- **PROBLEM DESCRIPTION**
Repeat word for word the items below, starting with the line containing "Where should I" and running through the end of the items. Leave the pictures out of your answer.

- **Records for finding words and elements on screen**
--- start ---
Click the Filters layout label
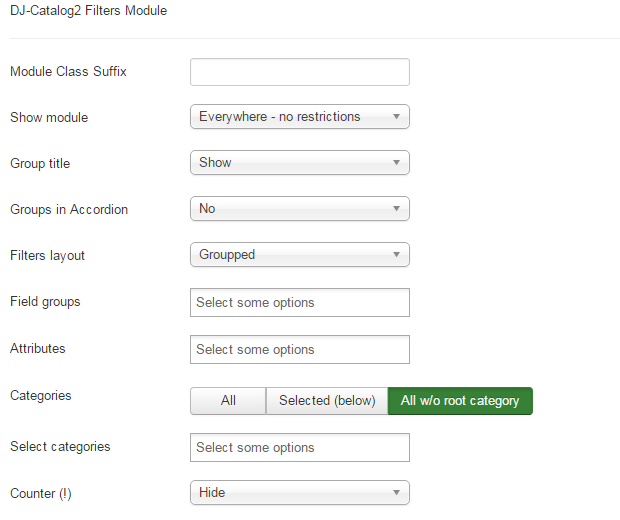The height and width of the screenshot is (520, 620). pyautogui.click(x=48, y=256)
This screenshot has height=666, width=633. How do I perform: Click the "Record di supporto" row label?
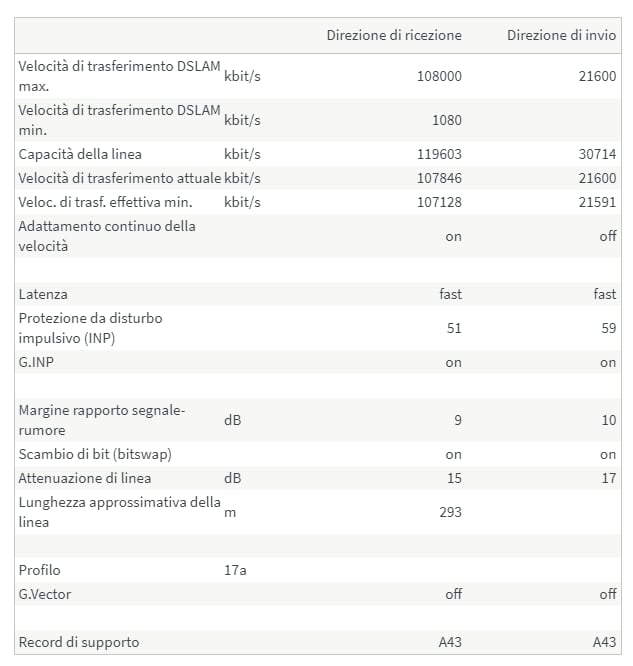[x=79, y=642]
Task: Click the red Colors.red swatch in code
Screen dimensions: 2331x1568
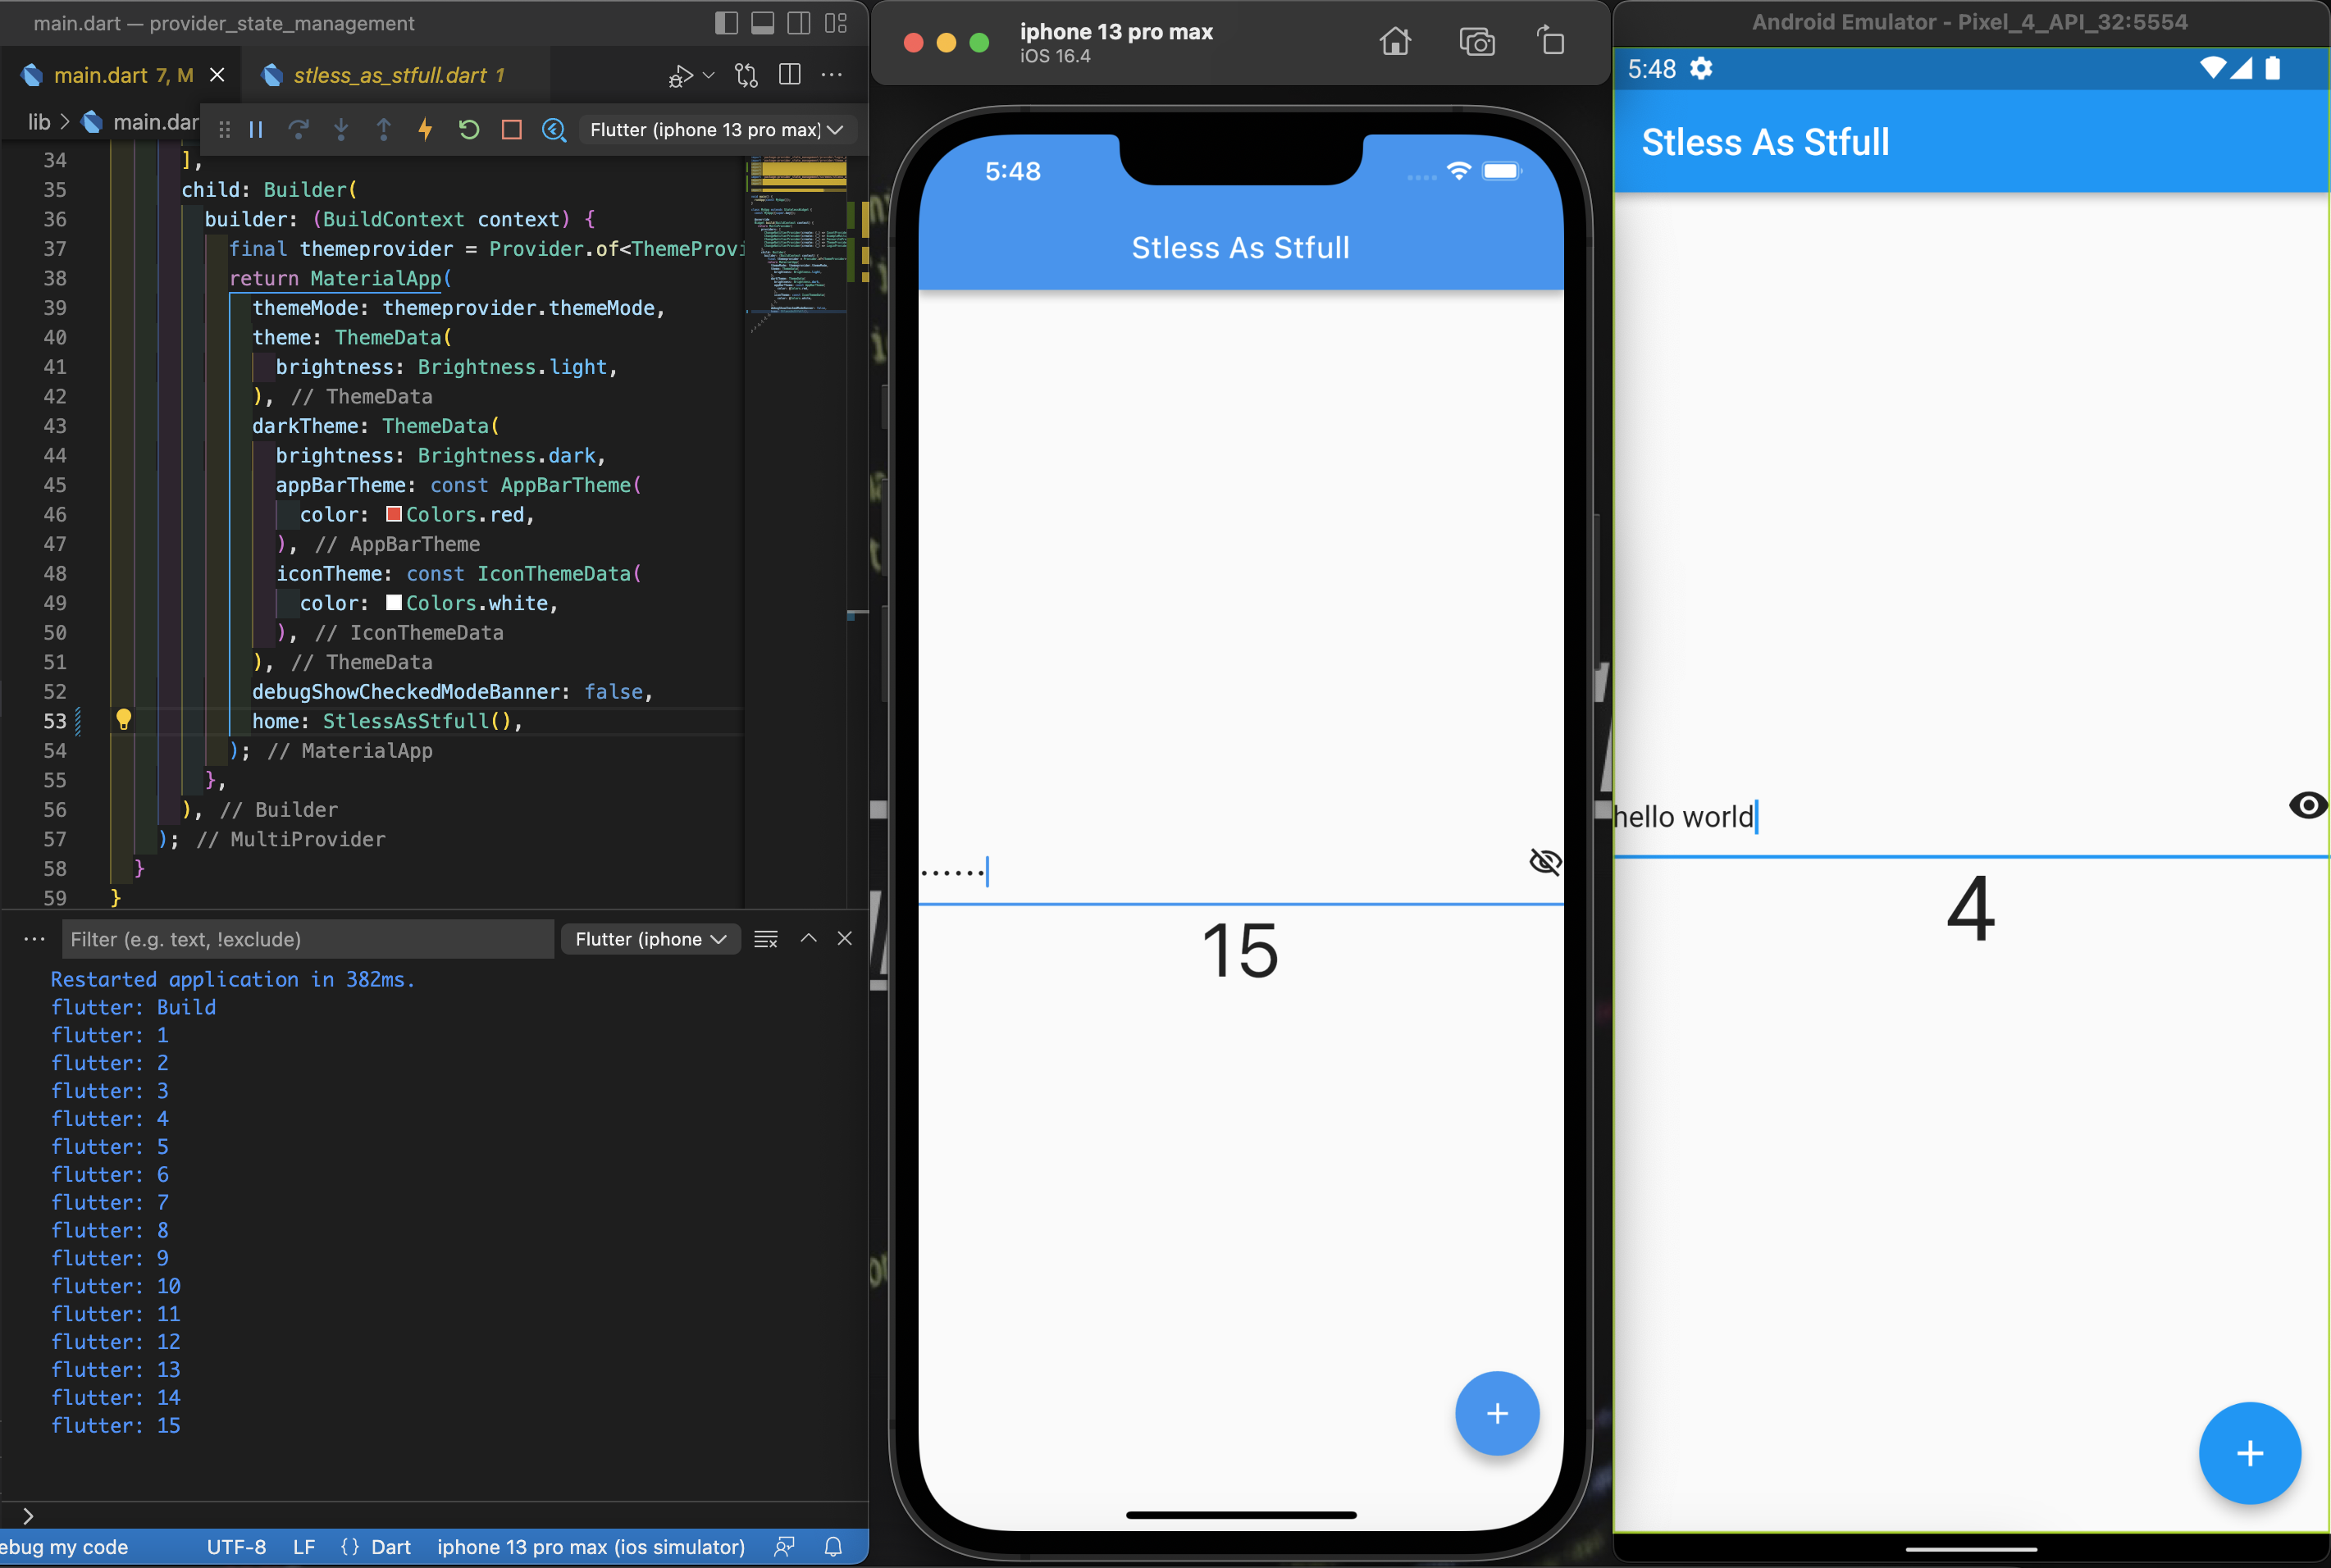Action: coord(394,514)
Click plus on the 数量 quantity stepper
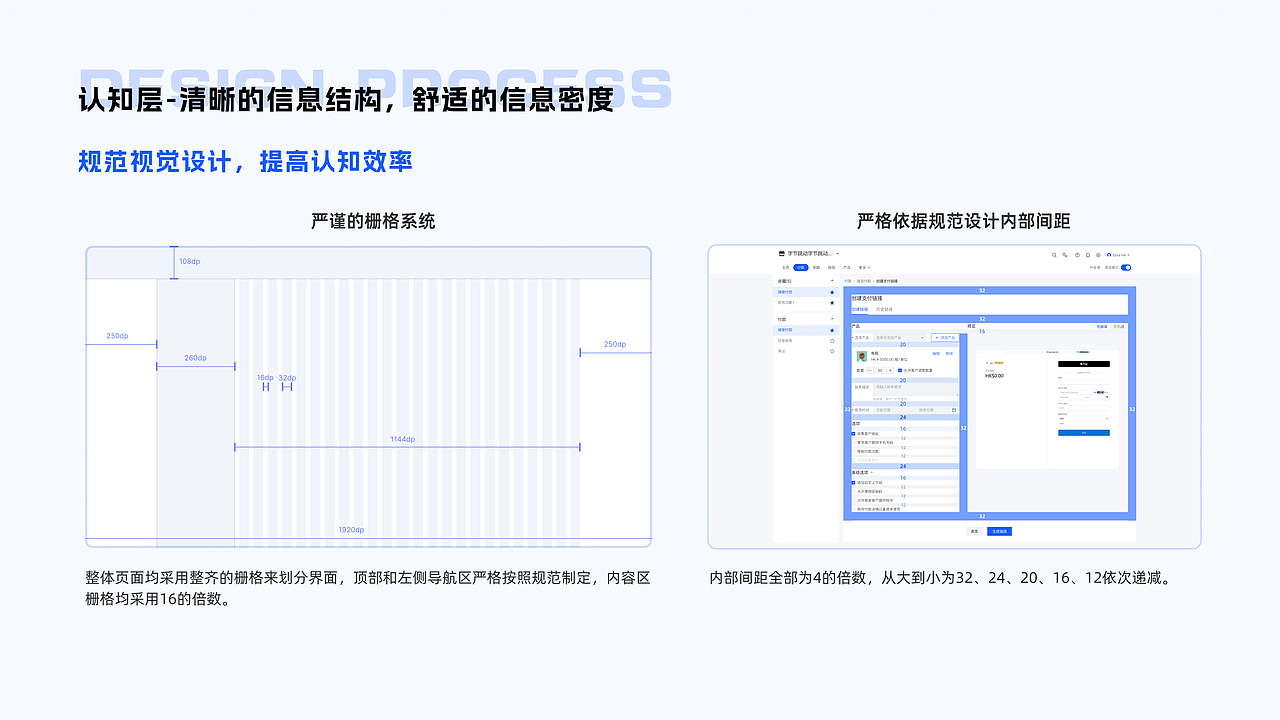Viewport: 1280px width, 720px height. click(x=890, y=369)

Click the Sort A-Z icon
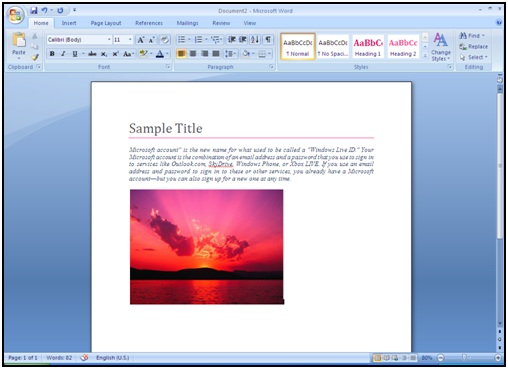pos(255,40)
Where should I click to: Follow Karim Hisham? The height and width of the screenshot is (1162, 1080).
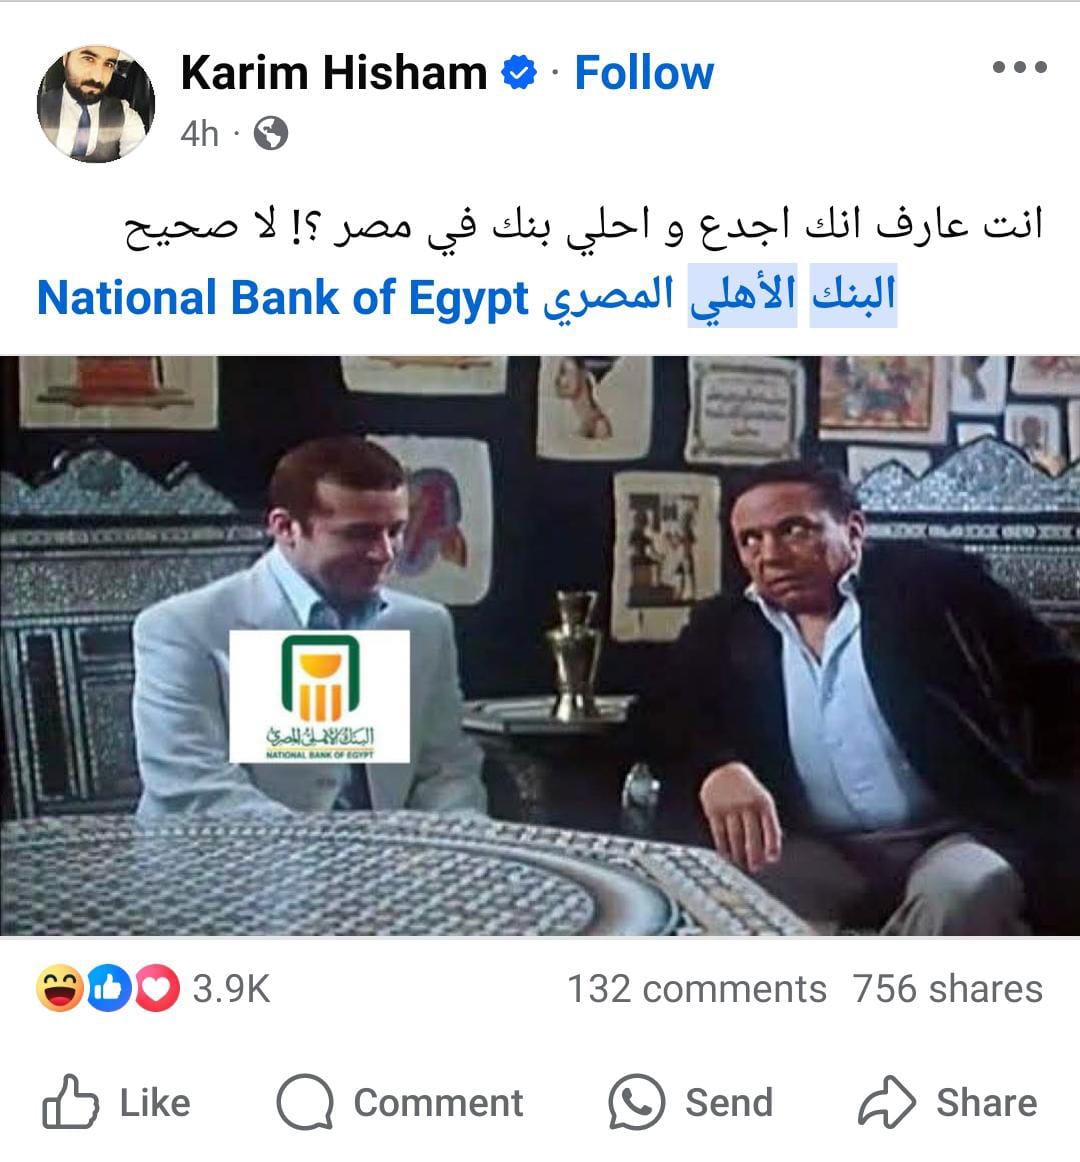(x=643, y=73)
--- end ---
- **RIGHT ANSWER**
Where should I click to: Follow Karim Hisham? The height and width of the screenshot is (1162, 1080).
(x=643, y=73)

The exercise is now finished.